▸ **TASK LIST**
1) Answer these questions from the passage on East European Jewry.
(a) Which city does the passage call the "Jerusalem of Lithuania"?
(b) What restricted the overwhelming number of Jews to the shtetl?
(c) When did the Enlightenment begin to arrive in Eastern Europe?
2) Reproduce word for word the stretch of the passage on East European Jewry from "By painting the" through "worse than foolishness.".
3) Decide whether each statement agrees with the passage on East European Jewry. Answer yes or no and quote the words that decide it.
(a) The Bund was a religious and nationalistic group.
(b) The Jews of the shtetl were isolated from the gentile world.
(c) The Enlightenment took many centuries to sweep away the old society.
-- start of GIVEN TEXT --
By painting the East European Jew as a saint, they designed a God of cruelty and irrationality. And that most terrible of sins must be ended: We must save God and sanctify His Name by telling the truth about European Jewry in the years preceding the Holocaust. Then and only then will we be able to tell our children and all Jews the truth of the Holocaust.

The false idealizing of the Jewry of Eastern Europe is worse than foolishness. 

In the words of Kohelet (Ecclesiastes), 

"Say not: 'How was it that the former days were better than these?' For it is not out of wisdom that you inquire concerning this." [Kohelet/Ecclesiastes 7:10] 

Then and only then can we save God from blasphemy and ourselves from future horrors. Then and only then can we honestly and truly say: 

"All the paths of the Lord are mercy and truth unto such as keep His covenant and His testimonies." [Tehillim/Psalms 25:10]

Of course we know the real truth of the situation and from that comes the answer, if we wish to be honest. 

Then and only then can we reply to the wicked and the honestly confused both - honestly. For in the words of Tehillim: 

"The secret of the Lord is with them that fear Him, and His covenant to make them know it" [Tehilllim/Psalms 25:14]

 and Mishlei/Proverbs: 

"Men of evil will not understand justice but those who seek the Lord will understand everything." [Mishlei/Proverbs 28:5]


Yes, as the nineteenth century passed into its third quarter, the Jew of Russia and Poland was, indeed, observant. But what else could he be?

The overwhelming number of Jews lived in a Pale of Settlement that restricted them to the shtetl, the village, where they were isolated from the gentile world, barred from participating in anything else except the society of the shtetl. And that society was religious in toto.

What Jew, even if he wanted to, was prepared to rebel against the society that laid down the religious rules of life?

Who was prepared to accept the ostracism that would be his inevitable punishment if the dared to throw off the halacha that was more than religion in the shtetl, but the entire social fabric of the life of the Jew?

And so, of course, the Jew was "religious". He had no other choice.

But once that choice arrived, look at what happened! And in such a short span of time! The Enlightenment that began to arrive in Eastern Europe in the last third of the nineteenth century swept away, in a relatively few years, a society and structure that had been built up for centuries. The great Torah centers spawned, overnight, a rebellion and revolution that uncovered the reality of Jewish "religiosity".

The same Vilna that had become a byword for piety and Torah learning, the home of the Gaon, the "Jerusalem of Lithuania," now gave birth to' the Jewish labor movement, the Bund, a bitterly anti-religious and anti-nationalistic group that saw Jews, who just yesterday were "religious", flocking to its ranks to spout atheistic socialism.
-- end of GIVEN TEXT --
-- start of PROVIDED RECORDS --
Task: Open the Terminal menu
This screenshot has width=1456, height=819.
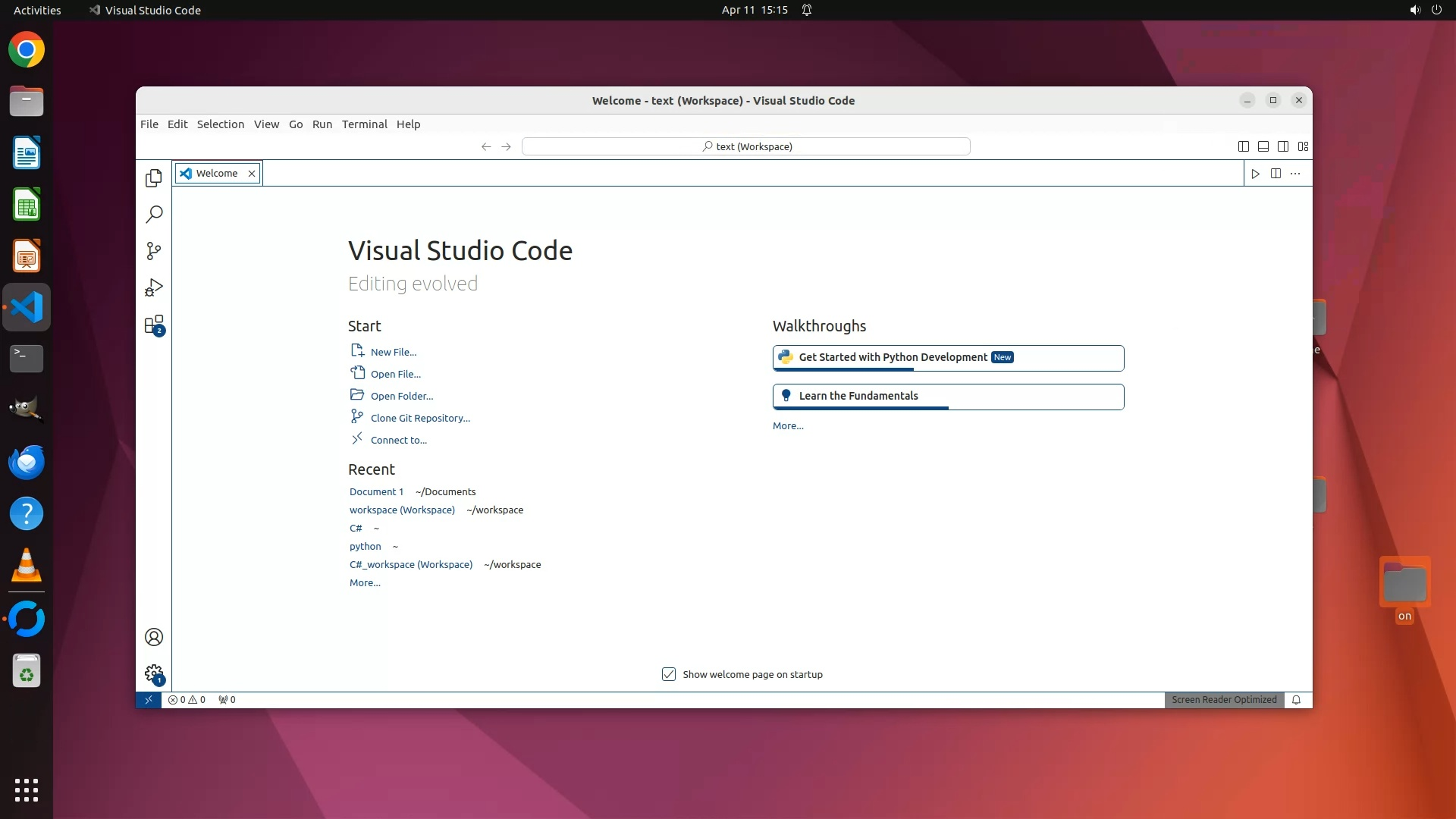Action: [364, 124]
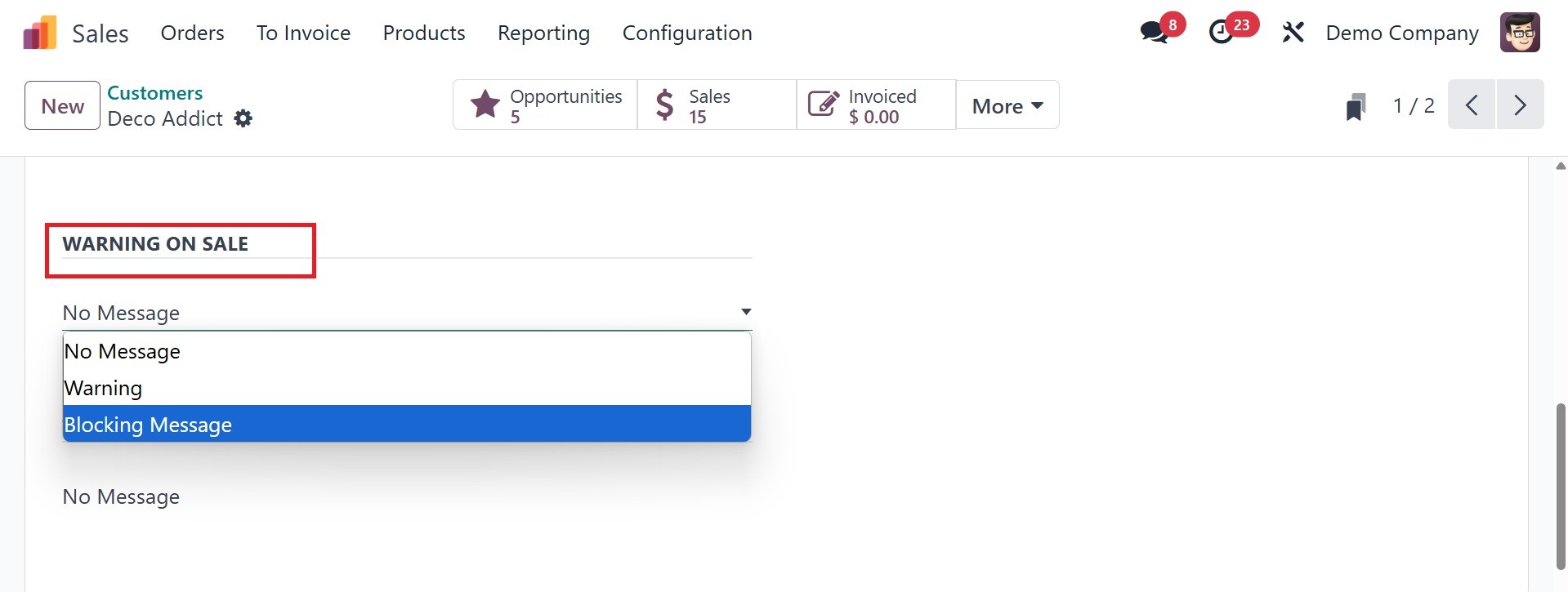Open the conversations chat icon
Image resolution: width=1568 pixels, height=592 pixels.
(1155, 33)
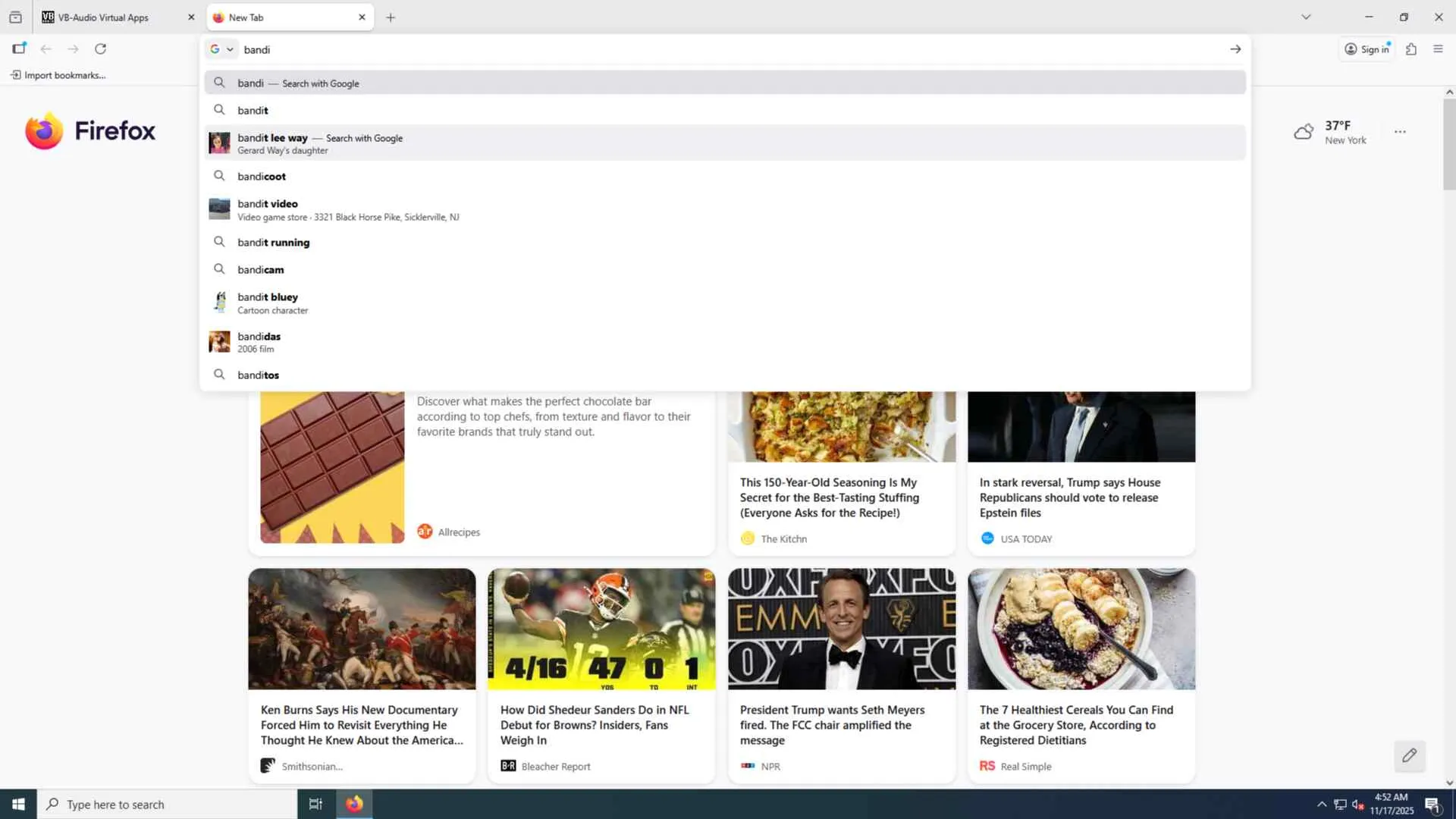1456x819 pixels.
Task: Click the page vertical scrollbar thumb
Action: point(1449,144)
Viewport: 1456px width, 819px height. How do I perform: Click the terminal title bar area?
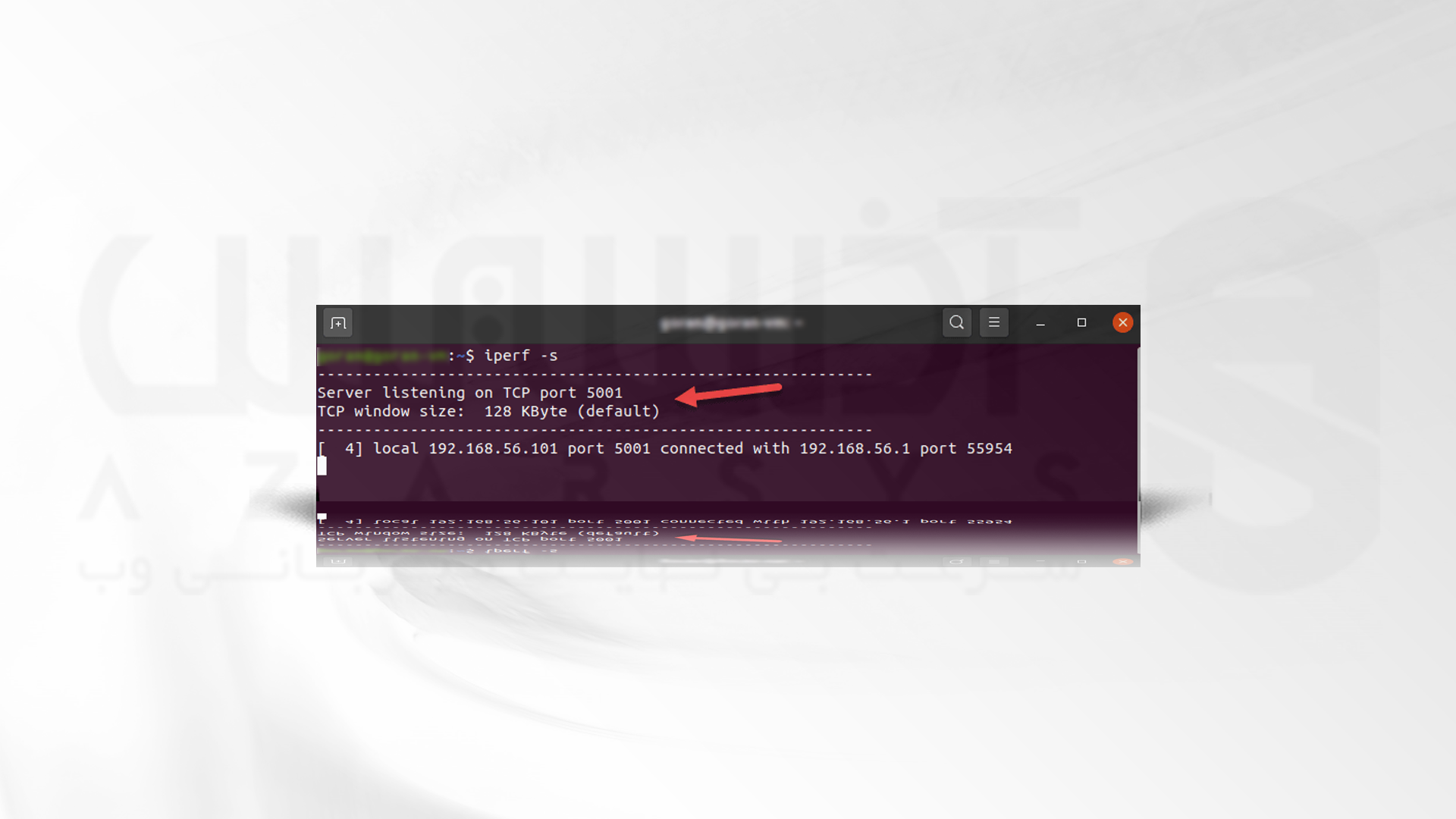[x=727, y=322]
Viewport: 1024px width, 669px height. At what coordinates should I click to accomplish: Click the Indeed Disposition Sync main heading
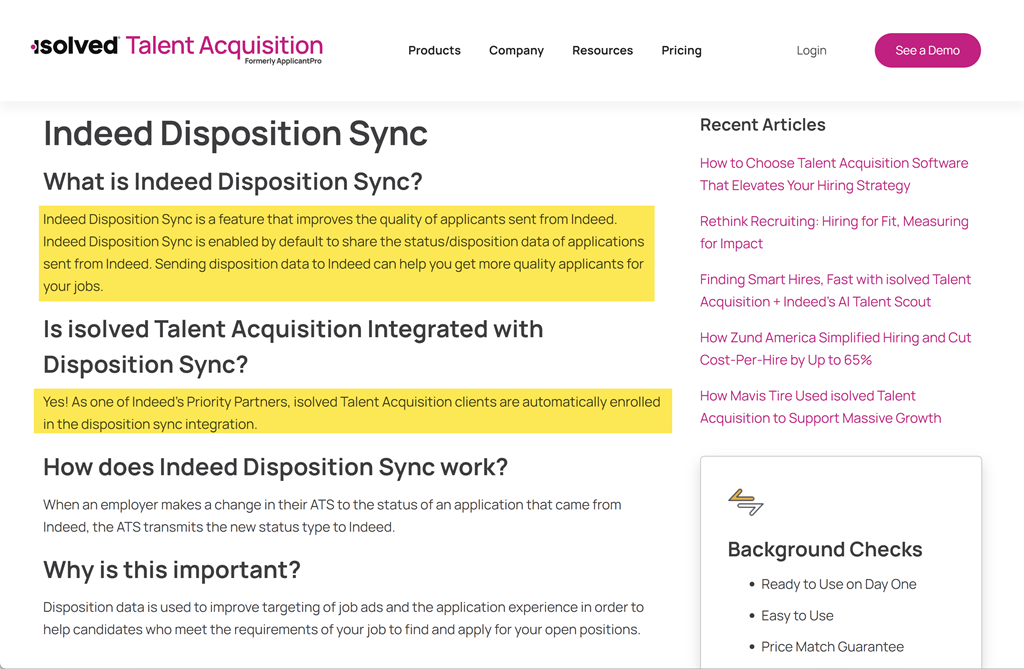235,133
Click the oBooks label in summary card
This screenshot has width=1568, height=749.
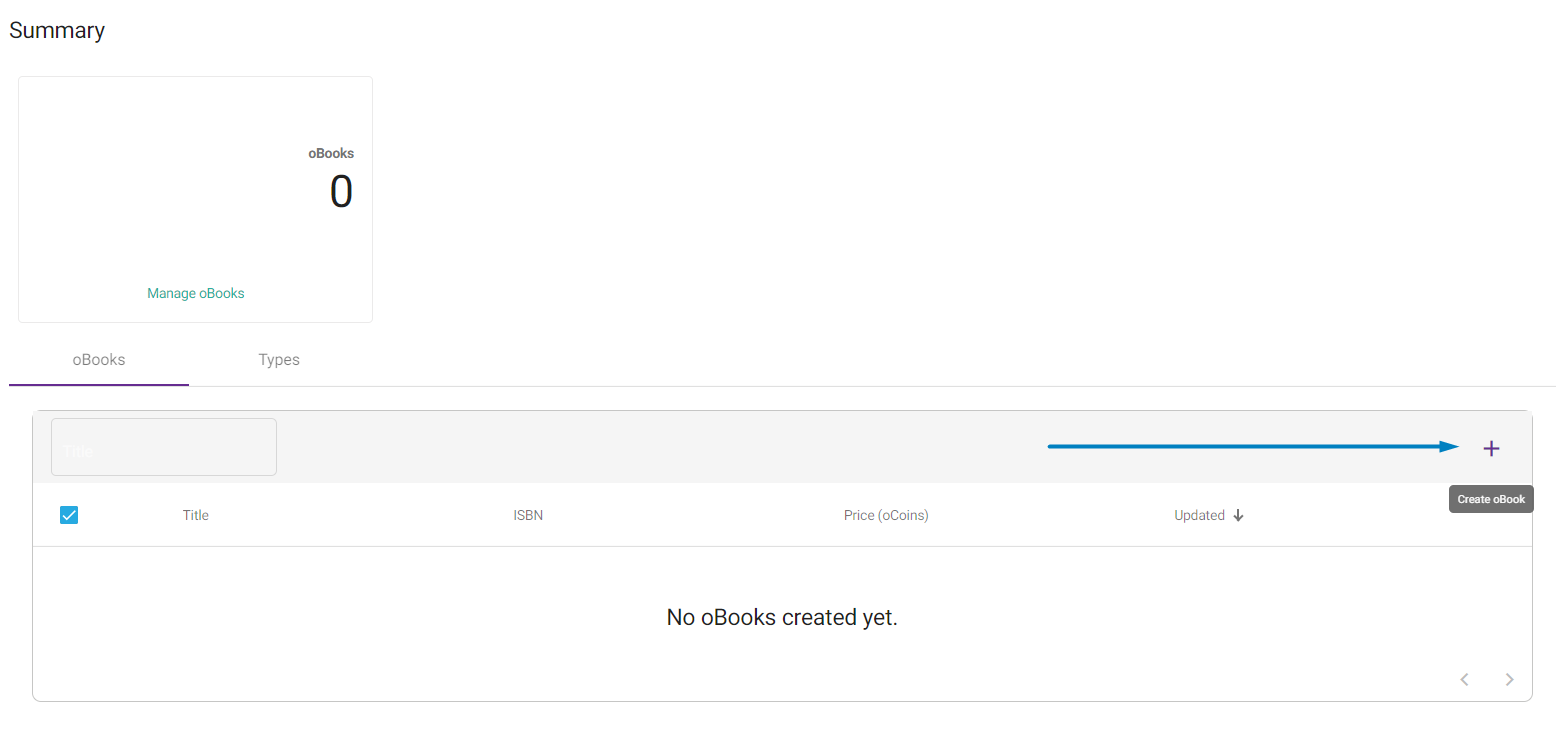tap(331, 153)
-- end of PROVIDED RECORDS --
▸ **OUTPUTS FOR THE TASKS**
1)
(a) Vilna
(b) A Pale of Settlement
(c) In the last third of the nineteenth century

2)
By painting the East European Jew as a saint, they designed a God of cruelty and irrationality. And that most terrible of sins must be ended: We must save God and sanctify His Name by telling the truth about European Jewry in the years preceding the Holocaust. Then and only then will we be able to tell our children and all Jews the truth of the Holocaust.

The false idealizing of the Jewry of Eastern Europe is worse than foolishness.

3)
(a) No: "a bitterly anti-religious and anti-nationalistic group"
(b) Yes: "where they were isolated from the gentile world"
(c) No: "swept away, in a relatively few years, a society and structure that had been built up for centuries"